Christmas markets are busy, cheerful places – a cherished tradition in many European cities. The timber cabins with their bright lights and seasonal goodies create a festival atmosphere unique to Christmas. In Berlin, there is a Christmas market with a difference located on the Kurfürstendamm in the centre of the Breitscheidplatz. This special place is also the site of a ruined Lutheran church bearing the unmistakable scars of a world at war. The Kaiser Wilhelm Memorial Church built in the 1890s was destroyed by bombs in 1943 and parts of the building have been rescued and converted into a hall of remembrance. Photographs show this was once a magnificent building.
This Memorial Church promotes reconciliation with former enemies and has links to other places where the cost of war is remembered. One such place is the ruined 14th-century Coventry Cathedral which was destroyed by bombs in November 1940. When that happened the then Provost Richard Howard directed that the words of Jesus “Father forgive them” should be engraved near where the altar once stood. But he later changed his mind and directed that it should read simply “Father forgive” – an acknowledgement of a shared guilt. The Coventry link is represented in the Memorial Church by the famous Coventry Cross of Nails, a tradition that began in that ruined cathedral when a priest made a simple cross out of three hand-forged nails that had been used 600 years earlier in the construction of the roof.
The Memorial Church has links also with the Russia Orthodox Church. At Easter 1988 the Orthodox Church presented an icon cross as a sign of reconciliation “in remembrance of the victims of Nazism borne by our churches and peoples during the second World War and as a sign of peace on earth among those on whom his favour rests” – a reference to the message of the angels the night the Prince of Peace was born.
A charcoal sketch known as The Stalingrad Madonna is kept in the new church close by. It is the work of Dr Kurt Reuber, a clergyman and a medical doctor who, although an opponent of the Nazis, was drafted into the army as a surgeon. He was serving at Stalingrad in Christmas 1942 when the German army surrendered. Hoping to comfort the demoralised soldiers, he made a sketch of the Madonna on the back of a discarded map. With suffering and death everywhere, he produced the image of a mother wrapped in a cloak with her baby in her arms, her face a picture of peace and serenity.

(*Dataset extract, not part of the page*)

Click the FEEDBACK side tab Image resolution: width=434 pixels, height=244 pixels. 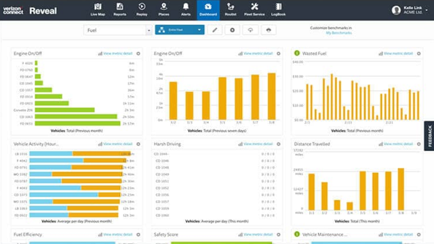[x=429, y=136]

Kurt Reuber managed to send his drawing home before being captured. In a letter to his wife he had the nativity in mind as he wrote: “See in the child, the first born of a new humanity, a child that, though born in pain, banishes all darkness and sorrow. Let it be a symbol of the life full of triumph and hope that we wish to live all the more intensely and openly after all the death we have seen, a life that is worth living only if it is as pure as light and warm with love.”
Kurt Reuber never made it home; he died in a Russian prison camp.
A happy Christmas market side by side with a ruined church, a memorial to broken lives, may seem worlds apart but this is reality. Life is a mixture of happiness and sadness, of triumph and tragedy, and on the margins of every excited crowd there will always be broken hearts, broken dreams and broken lives. The true celebration of Christmas is not of some transient happiness that may or may not last but of the profound truth of the Incarnation that Jesus, Emmanuel, is God with us in every circumstance of life, good or bad.
The poet and spiritual writer Kathleen Norris put it simply: “The Incarnation is the place where hope contends with fear.”